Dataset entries

####

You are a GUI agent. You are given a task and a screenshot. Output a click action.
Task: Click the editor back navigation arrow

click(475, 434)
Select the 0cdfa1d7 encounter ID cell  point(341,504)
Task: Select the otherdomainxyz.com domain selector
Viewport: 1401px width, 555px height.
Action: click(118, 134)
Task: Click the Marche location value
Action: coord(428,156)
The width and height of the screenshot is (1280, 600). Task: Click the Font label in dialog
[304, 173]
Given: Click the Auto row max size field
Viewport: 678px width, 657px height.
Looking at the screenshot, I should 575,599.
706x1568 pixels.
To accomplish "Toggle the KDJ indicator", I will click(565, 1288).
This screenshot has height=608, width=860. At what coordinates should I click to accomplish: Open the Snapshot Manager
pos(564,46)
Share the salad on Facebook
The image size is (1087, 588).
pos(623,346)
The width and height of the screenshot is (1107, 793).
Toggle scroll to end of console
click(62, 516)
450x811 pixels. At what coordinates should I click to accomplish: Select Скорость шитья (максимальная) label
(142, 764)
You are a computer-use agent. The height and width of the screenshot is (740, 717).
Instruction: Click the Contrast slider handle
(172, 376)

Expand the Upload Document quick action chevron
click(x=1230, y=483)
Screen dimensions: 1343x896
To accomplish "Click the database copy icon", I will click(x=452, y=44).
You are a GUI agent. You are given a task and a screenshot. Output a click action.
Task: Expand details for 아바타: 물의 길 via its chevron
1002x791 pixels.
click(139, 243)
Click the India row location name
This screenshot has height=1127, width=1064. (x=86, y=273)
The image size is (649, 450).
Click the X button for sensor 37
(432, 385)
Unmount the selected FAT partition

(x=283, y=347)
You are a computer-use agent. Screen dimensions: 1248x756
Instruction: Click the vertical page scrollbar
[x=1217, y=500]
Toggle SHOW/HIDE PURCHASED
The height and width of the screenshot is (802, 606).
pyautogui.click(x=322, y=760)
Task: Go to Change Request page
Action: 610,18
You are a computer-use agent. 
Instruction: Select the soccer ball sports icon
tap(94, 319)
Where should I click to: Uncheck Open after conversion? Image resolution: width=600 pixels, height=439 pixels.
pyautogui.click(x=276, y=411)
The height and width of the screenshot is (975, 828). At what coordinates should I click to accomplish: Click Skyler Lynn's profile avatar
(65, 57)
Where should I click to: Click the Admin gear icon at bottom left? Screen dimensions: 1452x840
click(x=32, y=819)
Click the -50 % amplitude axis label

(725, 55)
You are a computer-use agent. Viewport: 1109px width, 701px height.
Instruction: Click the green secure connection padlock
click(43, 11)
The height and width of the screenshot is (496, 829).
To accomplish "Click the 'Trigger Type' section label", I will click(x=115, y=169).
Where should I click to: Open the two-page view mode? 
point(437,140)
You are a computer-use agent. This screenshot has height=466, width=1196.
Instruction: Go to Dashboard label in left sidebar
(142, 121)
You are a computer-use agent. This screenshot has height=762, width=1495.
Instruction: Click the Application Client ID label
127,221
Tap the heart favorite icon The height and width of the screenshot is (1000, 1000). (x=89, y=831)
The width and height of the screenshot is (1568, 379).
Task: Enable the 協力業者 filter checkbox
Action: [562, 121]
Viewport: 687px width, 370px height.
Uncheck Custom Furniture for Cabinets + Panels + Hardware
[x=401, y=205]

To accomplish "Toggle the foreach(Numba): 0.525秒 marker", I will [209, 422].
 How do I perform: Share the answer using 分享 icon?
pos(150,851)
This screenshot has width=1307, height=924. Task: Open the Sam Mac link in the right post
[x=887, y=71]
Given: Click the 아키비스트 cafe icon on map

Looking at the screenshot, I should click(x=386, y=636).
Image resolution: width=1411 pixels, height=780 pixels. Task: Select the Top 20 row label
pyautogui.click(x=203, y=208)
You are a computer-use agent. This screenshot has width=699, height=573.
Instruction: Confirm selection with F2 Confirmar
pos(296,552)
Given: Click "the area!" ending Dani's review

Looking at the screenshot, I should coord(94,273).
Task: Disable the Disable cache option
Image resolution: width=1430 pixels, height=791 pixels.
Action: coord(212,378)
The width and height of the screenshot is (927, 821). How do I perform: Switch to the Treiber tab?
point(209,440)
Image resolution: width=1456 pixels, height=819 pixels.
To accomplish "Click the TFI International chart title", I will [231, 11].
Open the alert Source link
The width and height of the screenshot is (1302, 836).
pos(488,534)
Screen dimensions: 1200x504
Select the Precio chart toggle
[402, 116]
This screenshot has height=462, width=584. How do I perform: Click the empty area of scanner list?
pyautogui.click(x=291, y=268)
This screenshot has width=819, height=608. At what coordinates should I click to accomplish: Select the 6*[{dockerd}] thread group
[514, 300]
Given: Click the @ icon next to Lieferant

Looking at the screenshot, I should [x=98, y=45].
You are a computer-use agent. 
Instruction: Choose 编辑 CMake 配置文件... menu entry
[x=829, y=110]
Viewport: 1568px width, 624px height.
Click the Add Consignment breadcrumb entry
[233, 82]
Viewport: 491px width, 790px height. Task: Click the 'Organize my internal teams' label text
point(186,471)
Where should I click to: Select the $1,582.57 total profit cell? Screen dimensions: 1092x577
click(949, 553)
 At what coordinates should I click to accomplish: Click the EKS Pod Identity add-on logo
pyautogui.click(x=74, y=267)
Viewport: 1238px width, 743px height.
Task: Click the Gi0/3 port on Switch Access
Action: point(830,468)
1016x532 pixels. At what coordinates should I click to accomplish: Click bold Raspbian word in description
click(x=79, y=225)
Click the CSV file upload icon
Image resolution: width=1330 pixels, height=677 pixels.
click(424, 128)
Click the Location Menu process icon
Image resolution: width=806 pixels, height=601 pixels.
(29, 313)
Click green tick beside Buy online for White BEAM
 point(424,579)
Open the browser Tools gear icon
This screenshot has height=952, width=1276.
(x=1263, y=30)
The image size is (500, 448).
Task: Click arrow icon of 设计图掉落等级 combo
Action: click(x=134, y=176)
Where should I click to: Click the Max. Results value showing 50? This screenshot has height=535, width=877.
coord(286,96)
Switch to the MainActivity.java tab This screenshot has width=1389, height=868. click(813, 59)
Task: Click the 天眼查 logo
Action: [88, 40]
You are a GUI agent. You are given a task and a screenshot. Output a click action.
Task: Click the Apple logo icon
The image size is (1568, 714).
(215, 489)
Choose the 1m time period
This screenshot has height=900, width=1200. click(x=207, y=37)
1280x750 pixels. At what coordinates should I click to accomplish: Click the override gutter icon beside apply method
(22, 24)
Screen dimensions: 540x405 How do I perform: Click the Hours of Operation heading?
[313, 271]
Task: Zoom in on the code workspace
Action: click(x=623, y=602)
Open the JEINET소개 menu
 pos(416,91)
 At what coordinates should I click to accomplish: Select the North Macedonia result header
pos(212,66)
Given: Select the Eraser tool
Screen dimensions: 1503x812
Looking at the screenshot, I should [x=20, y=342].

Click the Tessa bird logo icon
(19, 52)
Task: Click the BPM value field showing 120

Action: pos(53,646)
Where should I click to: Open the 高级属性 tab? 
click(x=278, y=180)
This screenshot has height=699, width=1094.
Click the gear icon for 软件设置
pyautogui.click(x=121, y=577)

####

- **Instructions for the task**
Wherever the string "computer" occurs in the entries, copy that whole line.

- **Result for this exercise**
You are a computer-use agent. The height and width of the screenshot is (740, 717).
You are a computer-use agent. Screen dimensions: 1248x756
You are a computer-use agent. 
You are a computer-use agent. Viewport: 1109px width, 701px height.
You are a computer-use agent. This screenshot has height=466, width=1196.
You are a computer-use agent. This screenshot has height=762, width=1495.
You are a computer-use agent. This screenshot has width=699, height=573.
You are a computer-use agent. 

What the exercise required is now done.